= East Brabantian =

East Brabantian (Oost-Noord-Brabants or Oost-Brabants) is one of the main divisions of the Brabantian dialect group recognized by the Woordenboek van de Brabantse dialecten. East Brabantian dialects are mainly spoken in the eastern part of the province of North Brabant. Classifications of Brabantian recognize it as a separate dialect group. Sometimes it is called Meierijs, after the Bailiwick of Den Bosch.

East Brabantian dialects are further subdivided into Kempenlands (in a large area east and south east of Eindhoven, including Arendonk and Lommel in Belgium), Noord-Meierijs (in an area south of 's-Hertogenbosch into Eindhoven), Peellands (in Helmond and surroundings), Geldrops and Heeze-and-Leendes. The last two are small local dialects that are found as separate groups in few other classifications.

== Characteristics ==
East Brabantian dialects are distinct from the more western variants, Central Brabantian and West Brabantian, and also from dialects of southern Brabant like Southern Brabantian, Kempens and Getelands. Some peculiarities are typical eastern and shared with the Limburgish dialects while others only occur locally.
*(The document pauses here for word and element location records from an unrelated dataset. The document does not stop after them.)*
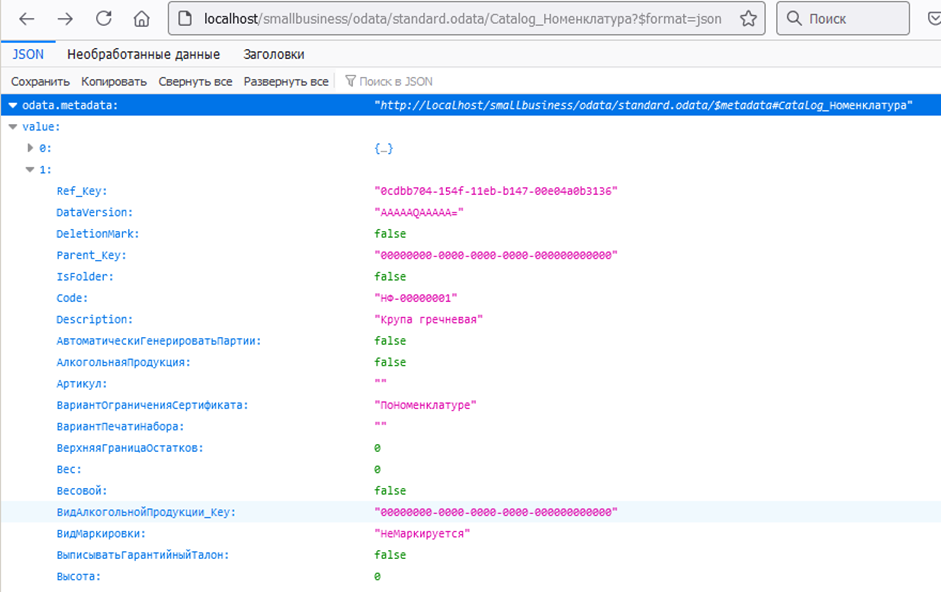Go to the browser home page icon

pos(142,19)
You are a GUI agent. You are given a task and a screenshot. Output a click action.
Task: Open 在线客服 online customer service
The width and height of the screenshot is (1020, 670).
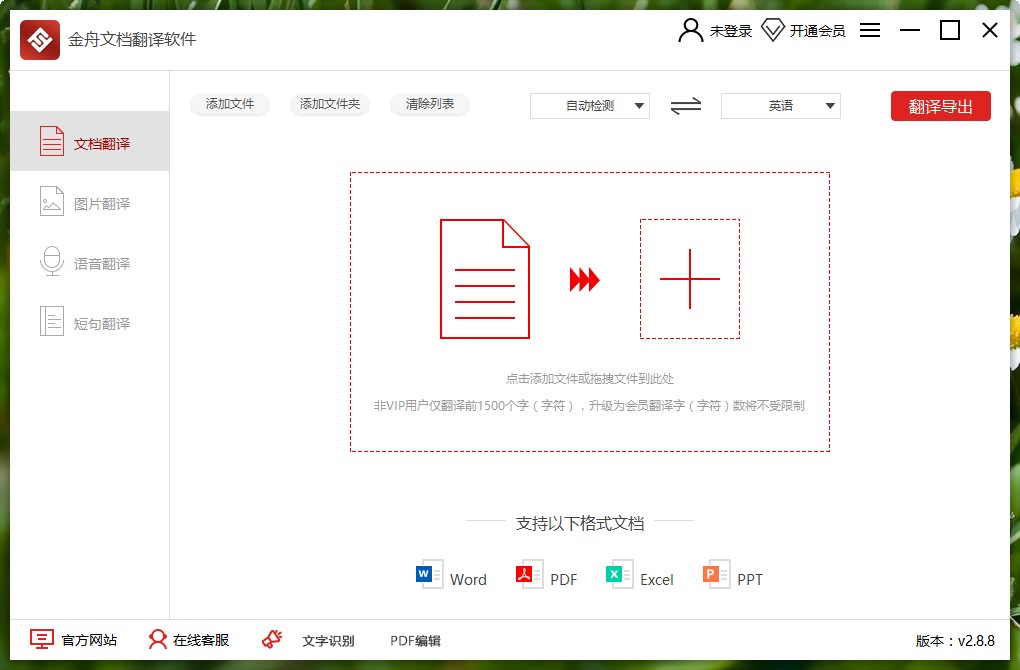pyautogui.click(x=187, y=640)
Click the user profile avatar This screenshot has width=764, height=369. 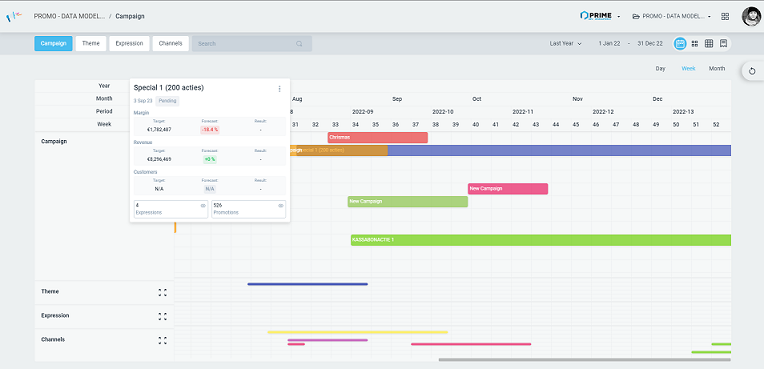[751, 16]
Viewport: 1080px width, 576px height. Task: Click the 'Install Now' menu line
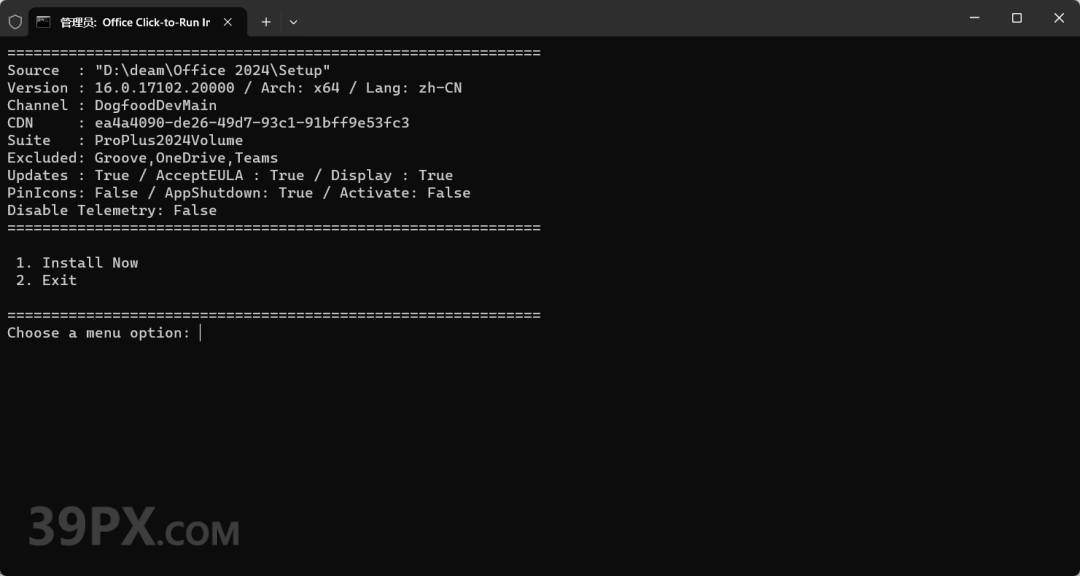pos(76,263)
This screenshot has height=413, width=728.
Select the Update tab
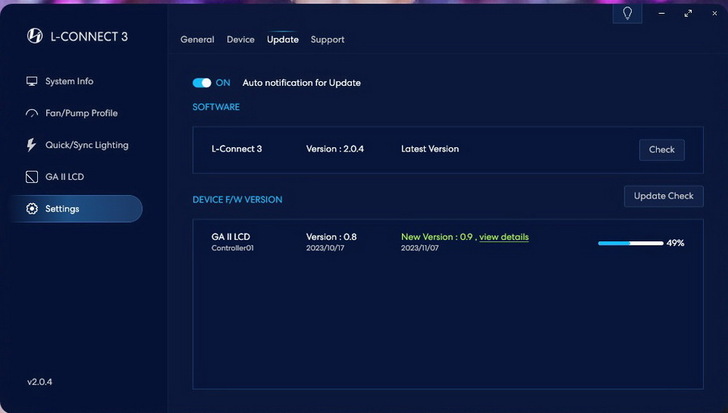click(282, 40)
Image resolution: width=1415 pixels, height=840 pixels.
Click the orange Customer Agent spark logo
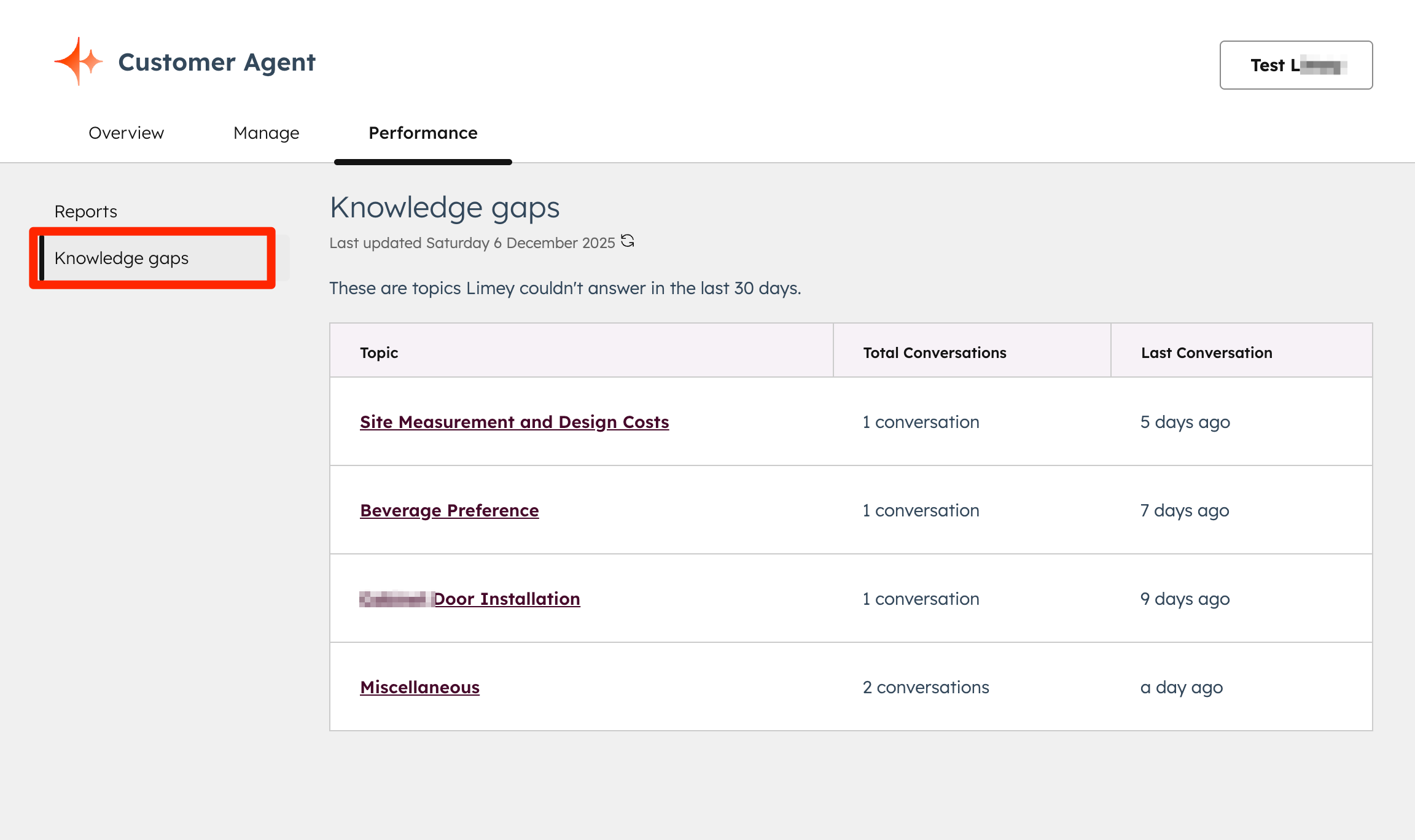77,61
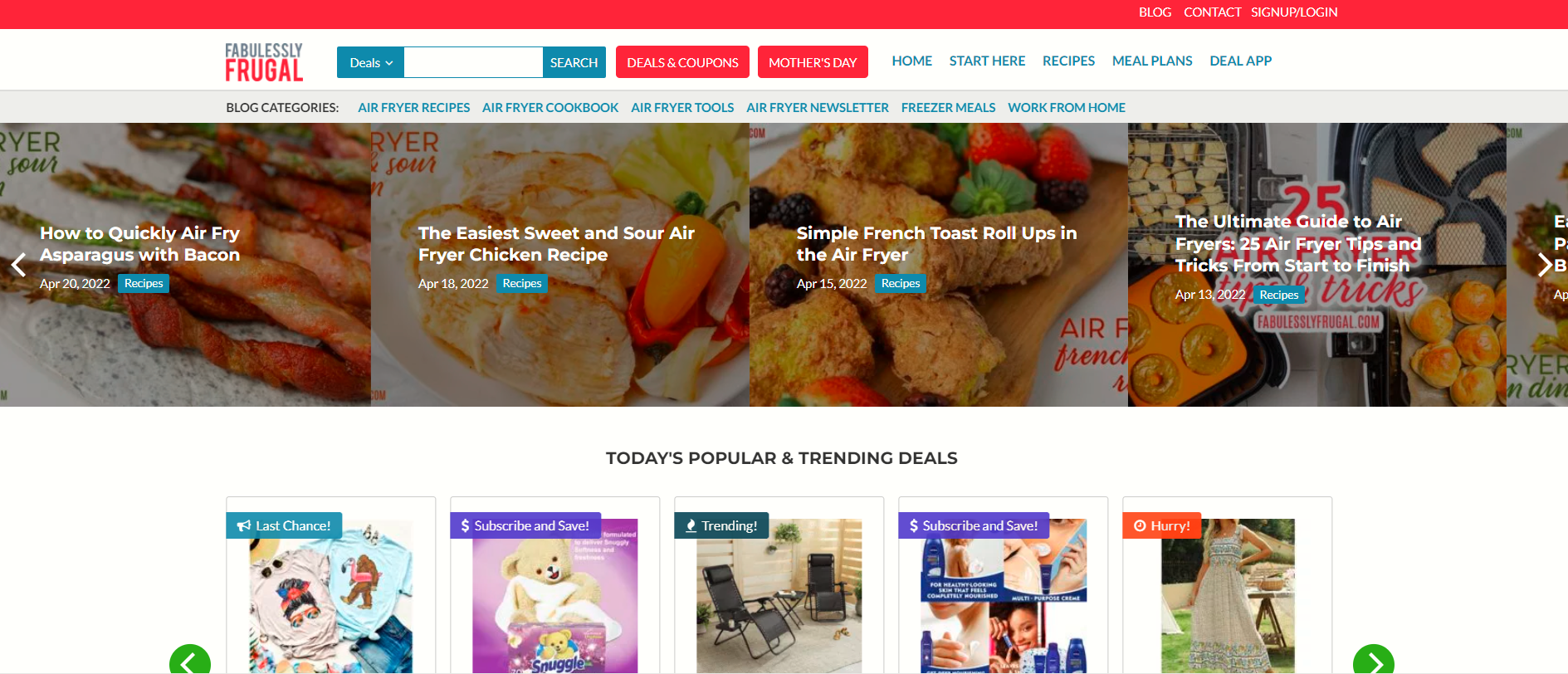Click the Hurry clock badge
This screenshot has width=1568, height=674.
[x=1162, y=525]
East Brabantian dialects have been somewhat influenced by the Cologne language expansion and thus share some features with it which are absent from western varieties. Such differences include umlaut in diminutives and the conjugation of Germanic strong verbs (like in Limburgish). Typical of East Brabantian are forms such as geleuven vs Dutch geloven "believe", bruur vs Dutch broer "brother" and zuke vs Dutch zoeken "search". Also diminutives such as menneke (with i-umlaut of the stem vowel) vs Dutch mannetje "little man" and jeske vs Dutch jasje "little coat". Conjugations such as velt vs Dutch valt "falls" are typically East Brabantian. (Compare Standard German fällt, also showing the effects of the final *i in the reconstructed Common West Germanic protoform *fallidi.)

- East Brabantian dialects feature umlaut in diminutive formation (póp - pupke) and some words which end in -i in their historical West Germanic forms (e.g.: kees vs Dutch kaas "cheese", both representing the reconstructed Proto-West-Germanic form *kāsī).
- The variants wè and dè are used in East Brabantian for what and that. (Western Brabantian uses wa and da, and Limburgish de).
- East Brabantian exhibits a more eastern-tinged vocabulary (e.g. rad vs. wiel "wheel").
- As in most other Brabantian dialects, long ô undergoes fronting (gruun vs. Markiezaats uses only groen "green").
- Typical of the Meierij is the preservation of the sk where standard Dutch has shifted to the sch (skoewn vs. schoen "shoes") and the shortening of many original long vowels (torre vs. toren "tower").
- The diphthongs //ɛi// and //œy// are here often turned into monophthongs as /[ɛː]/ and /[œː]/ (èès and hèùs vs. West Brabantian ais and ois).
- Unlike in West Brabantian, h has been preserved in East Brabantian, the most common departing greet being houdoe (meaning "take care") (vs. the West Brabantian oudoe).
- The svarabhakti vocal is almost always pronounced (mellek vs melk "milk").
- As all Brabantian dialects, East Brabantian uses a soft G.